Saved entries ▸
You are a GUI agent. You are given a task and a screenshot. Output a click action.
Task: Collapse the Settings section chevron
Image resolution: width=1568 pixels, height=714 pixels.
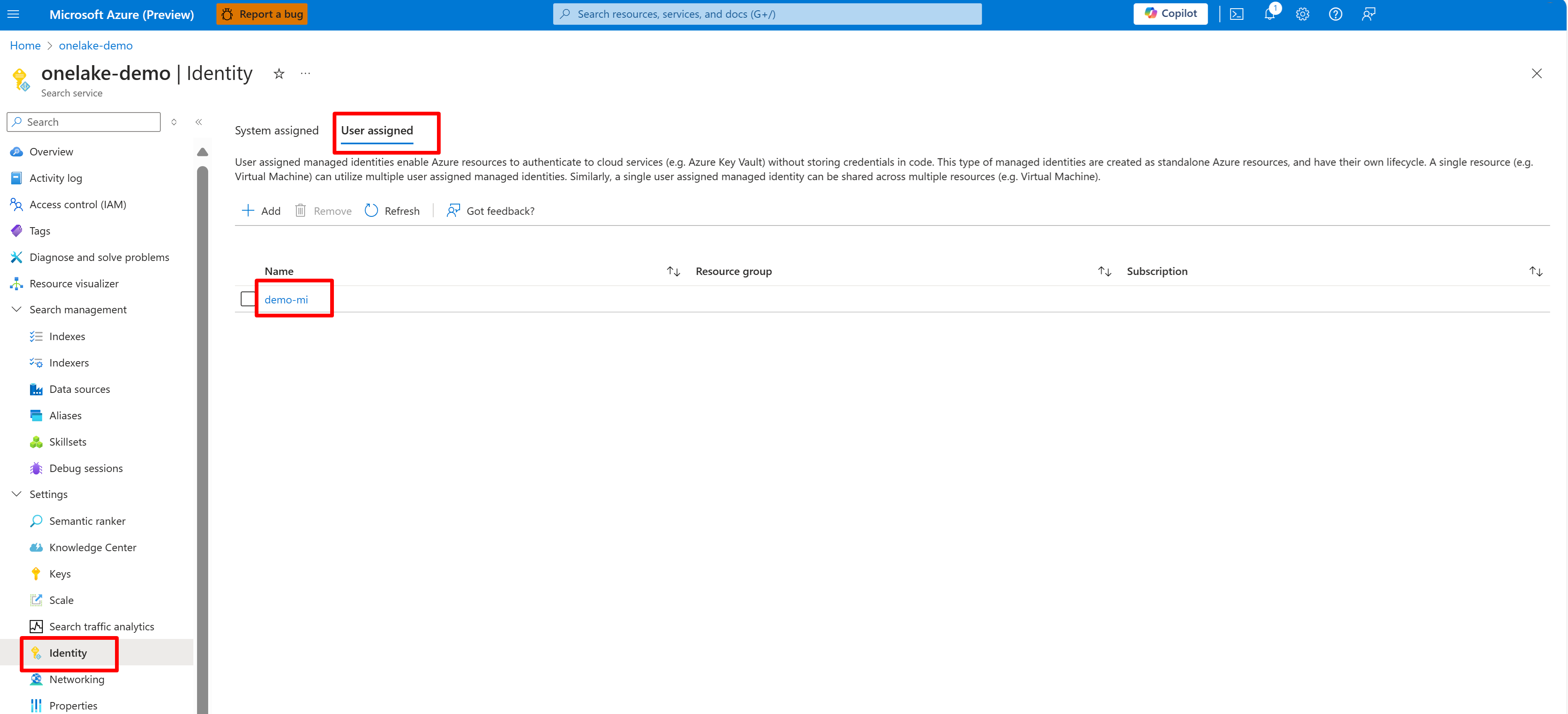16,493
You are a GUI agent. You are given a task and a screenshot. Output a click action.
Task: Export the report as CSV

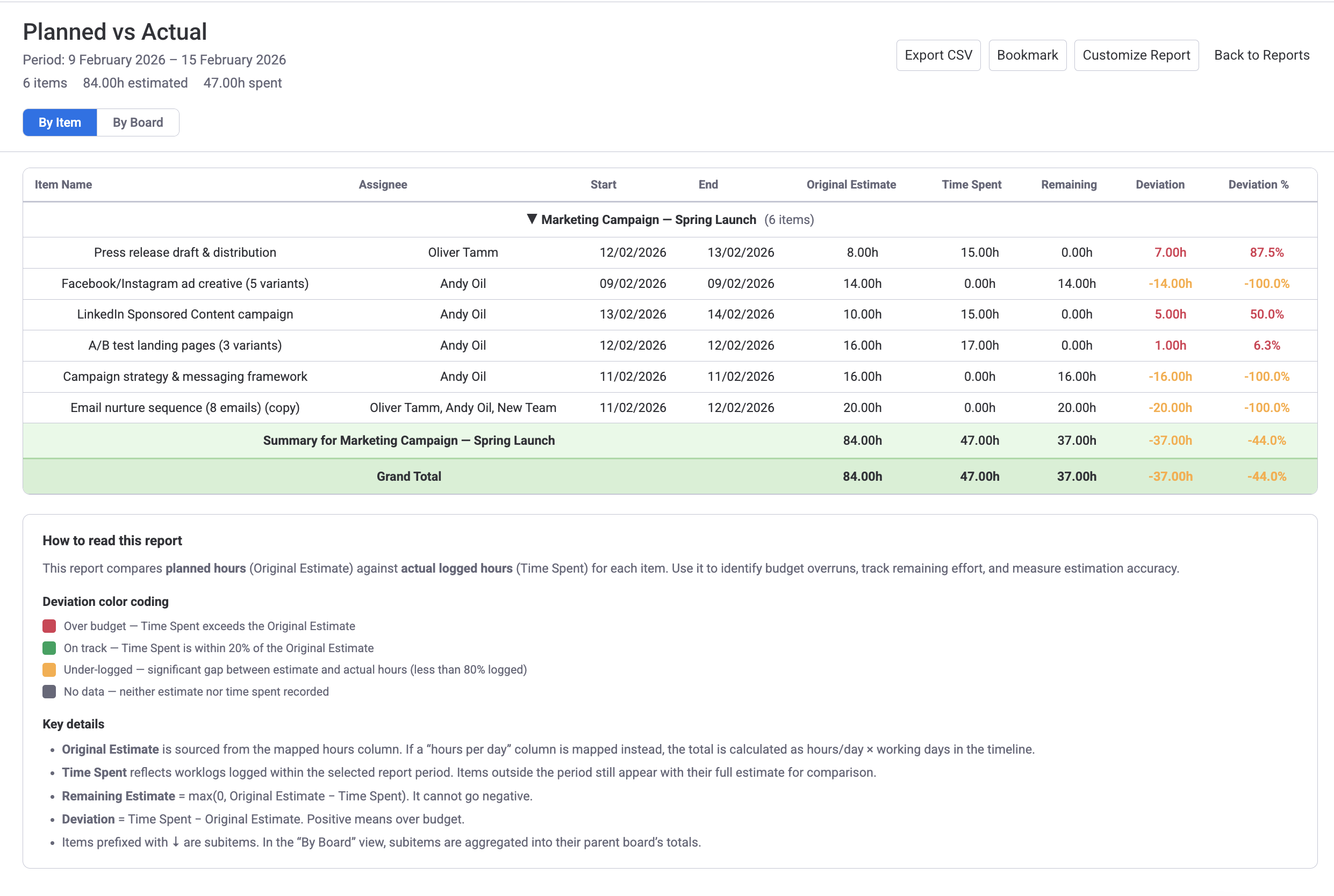click(x=938, y=55)
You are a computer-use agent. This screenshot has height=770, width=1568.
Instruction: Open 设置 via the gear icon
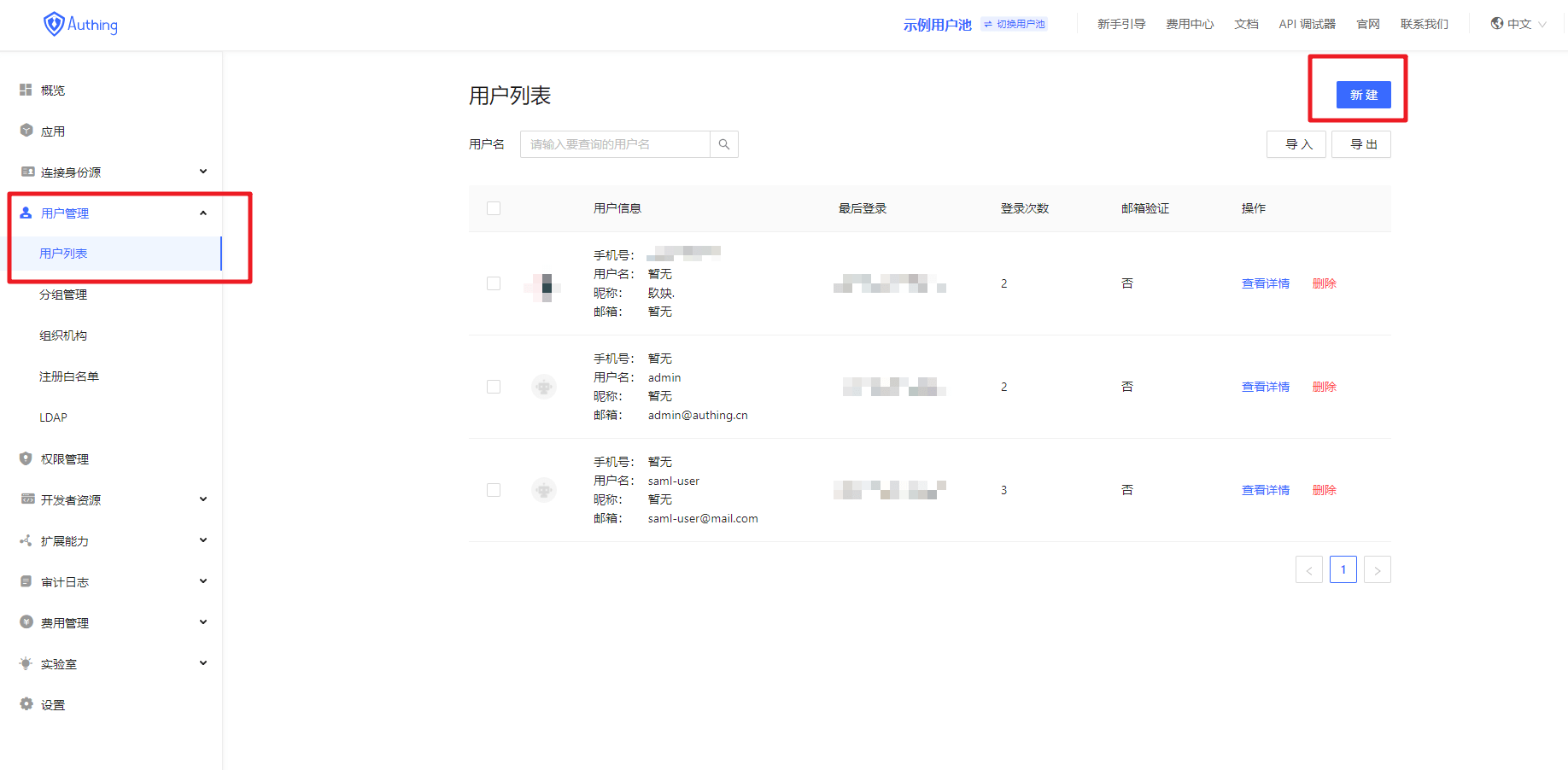pos(26,703)
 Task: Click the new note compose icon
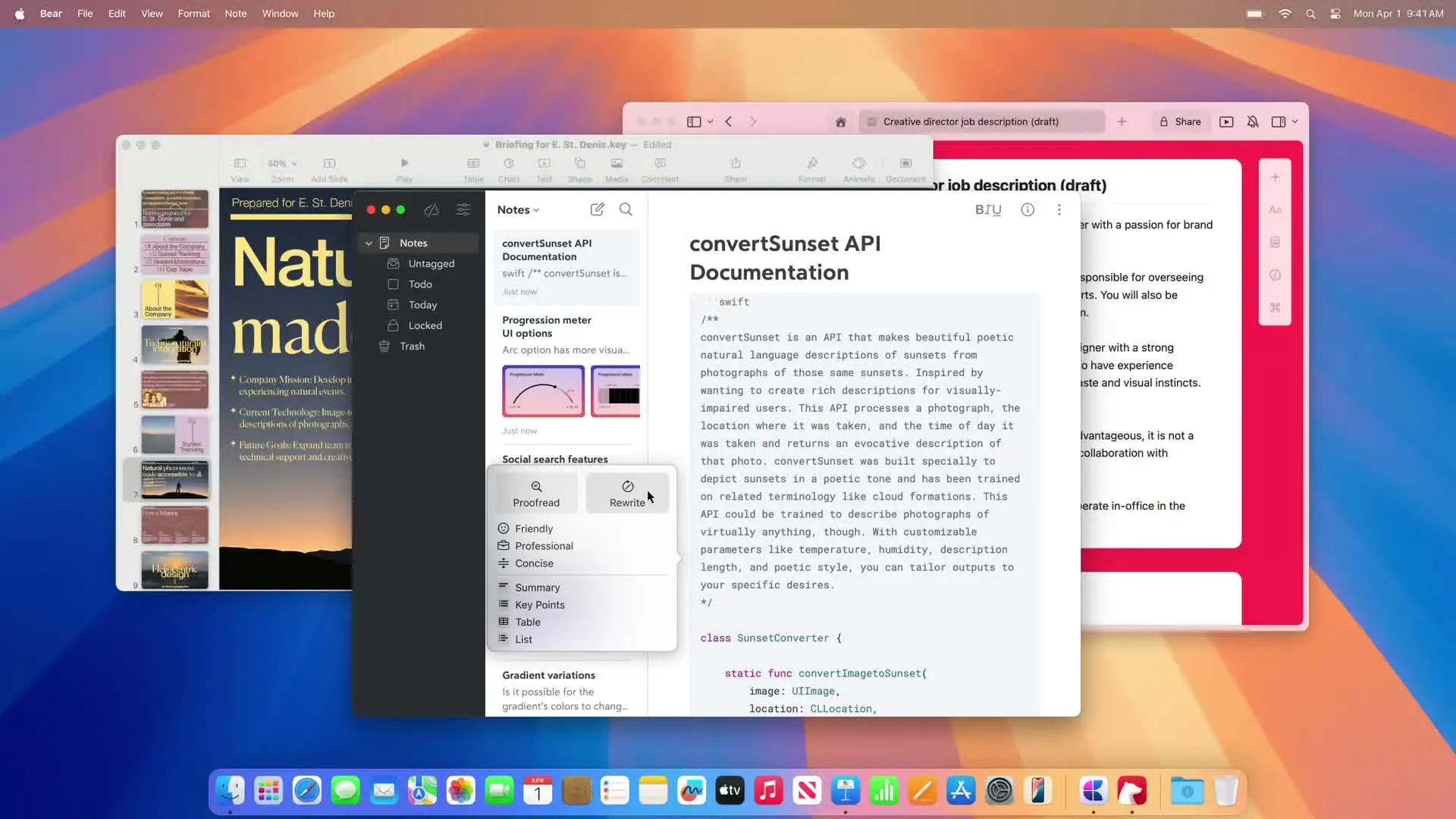(597, 209)
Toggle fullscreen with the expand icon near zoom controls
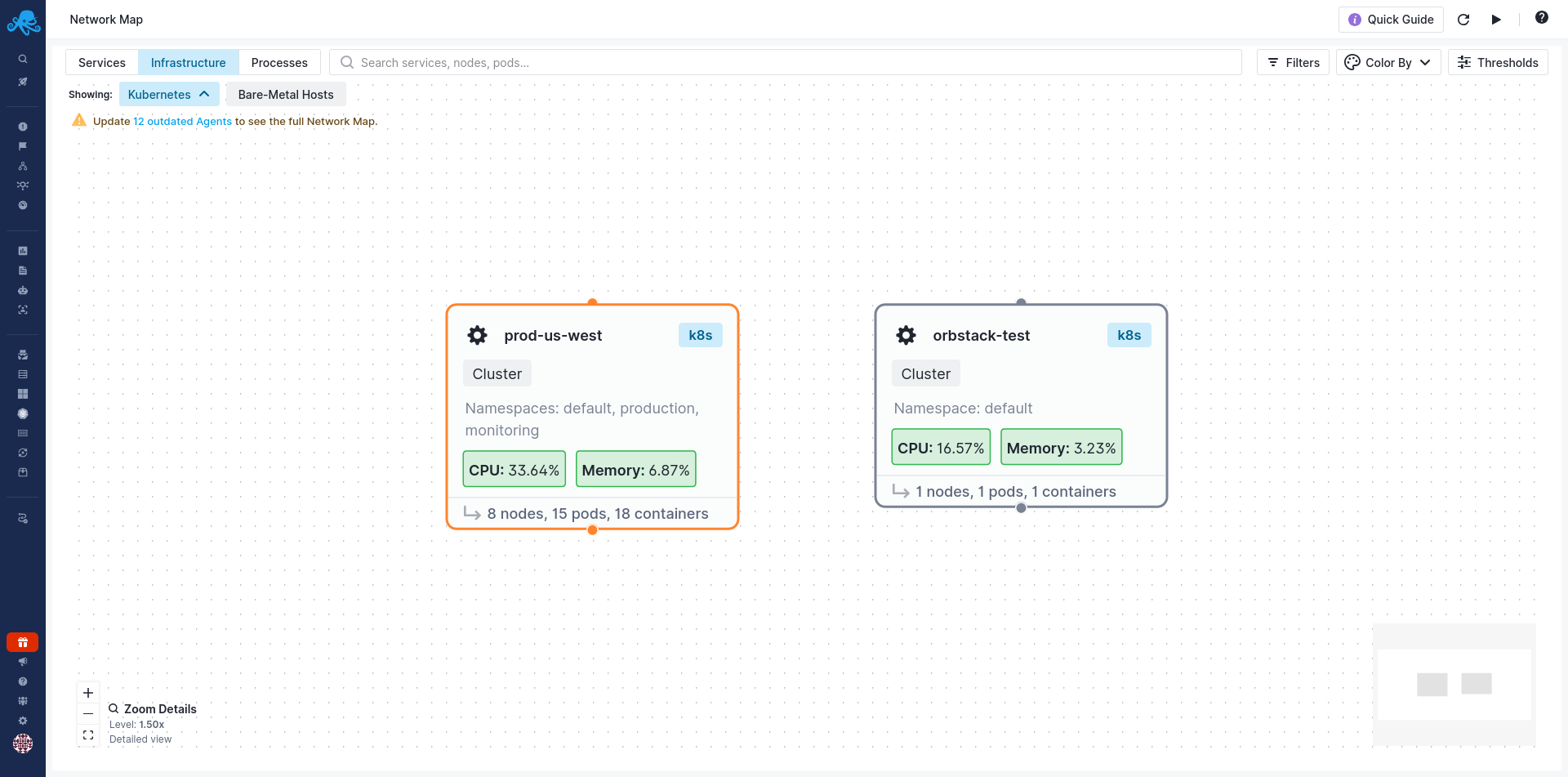 pos(87,735)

Work to be completed ▸ The records above are to be restated word for word, with every picture left out.

Exercise output ▸
You are a GUI agent. You are given a task and a screenshot. Output a click action.
Task: Collapse the Settings section chevron
Image resolution: width=1568 pixels, height=714 pixels.
16,493
You are a GUI agent. You are given a task and a screenshot. Output a click action.
Task: Export the report as CSV

click(x=938, y=55)
You are a computer-use agent. This screenshot has height=770, width=1568.
Instruction: Open 设置 via the gear icon
pos(26,703)
 Task: Click the new note compose icon
(597, 209)
Toggle fullscreen with the expand icon near zoom controls
 pos(87,735)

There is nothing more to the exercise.